Trame al Sud

Tra i narratori dell’immaginario criminale, i casi più macroscopici per seguito e per qualità provengono dal Mezzogiorno. La testimonianza diretta e documentata degli scempi mafiosi si appaia in loro alla capacità di rinnovare o miscelare consolidate opzioni di genere: poliziesco, noir, racconto giudiziario, reportage. I lettori, a milioni, vi ritrovano le suggestioni della fantasia romanzesca insieme con l’attendibilità della ricostruzione d’ambiente. IL investigazione sconsolante di un tessuto sociale disgregato alimenta l’anelito a un’utopia legalitaria, o almeno la consolazione di una perseveranza umanistica.
 
Nelle recenti fortune della narrativa a sfondo criminale, una parte di rilievo preponderante in termini quantitativi e qualitativi è svolta da romanzieri meridionali e opere d’ambientazione meridionale. Su tutti quanti si staglia l’empedoclino Andrea Camilleri, dal sommo degli oltre dodici milioni di copie vendute con più di quaranta titoli, di cui oltre la metà incentrati sul personaggio del commissario Montalbano, che nasce alle stampe nel 1994. A diverse centinaia di migliaia di copie ammonta il successo del tarantino Giancarlo De Cataldo, soprattutto grazie a Romanzo criminale (2002), che rimane sinora la sua opera più importante. Quindi si distingue il barese Gianrico Carofiglio, con dieci titoli, di cui otto romanzi, diffusi in due milioni di copie a far data dal 2002, quando compare il personaggio dell’avvocato Guido Guerrieri. Il casalese Roberto Saviano con il solo Gomorra, dal 2006, ha raggiunto i tre milioni di copie. La meridionalità di simili colossi si rivela in parte anche nell’appartenenza editoriale, visto che Camilleri e Carofiglio hanno sviluppato un rapporto solido e continuativo con Sellerio, determinandone in buona misura i trionfi industriali.
La questione meridionale resta una questione nazionale della massima urgenza, sebbene abbia assunto forme via via inedite lungo il percorso di un ammodernamento tumultuoso e contraddittorio: e fa tutt’uno con la questione criminale, nelle forme paradossali di espansione economica con cui le organizzazioni malavitose scimmiottano e permeano il sistema produttivo legalmente riconosciuto. I narratori del Sud che raccontano la realtà criminale, muovendo dai territori più insanguinati e martoriati, sanno rivolgersi alla coscienza intera del paese nella maniera più incisiva.
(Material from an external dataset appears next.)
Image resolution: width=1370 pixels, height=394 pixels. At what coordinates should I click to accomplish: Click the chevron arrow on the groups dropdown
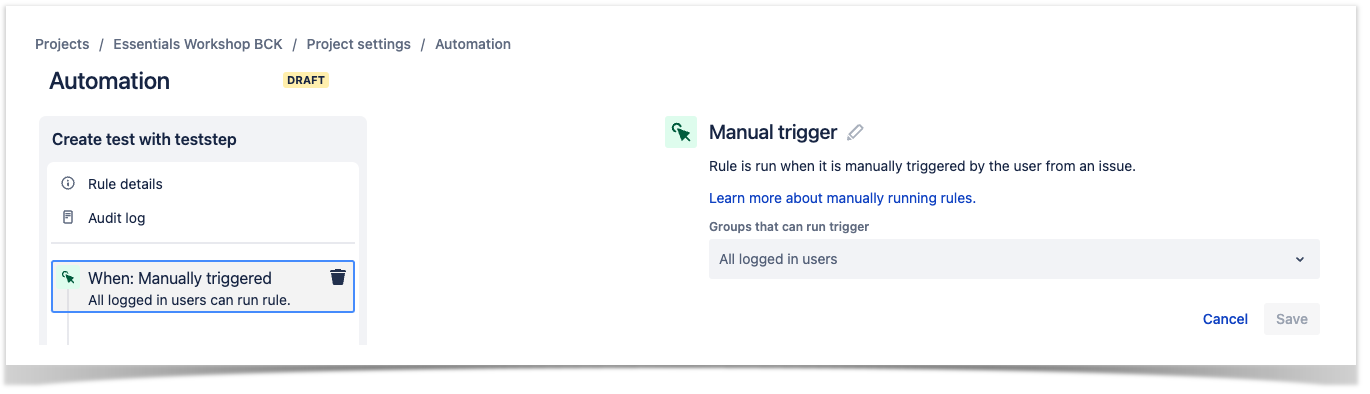1300,259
Nelle loro opere l’investigatore può assumere parvenze diverse: si presenta nei panni del poliziotto sornione e buongustaio, dell’avvocato sciupafemmine e pugilatore, oppure diventa personaggio autobiografico di ultraprecario cronista in motorino. In vario modo, ognuno appare paladino di un umanesimo che si rinsalda nella diffusione di massa, se tanto Montalbano quanto Guerrieri dispensano titoli di letture sopraffine, mentre i reportage di Saviano esibiscono una caratura stilistica letteraria che li solleva da ogni sospetta ancillarità di genere.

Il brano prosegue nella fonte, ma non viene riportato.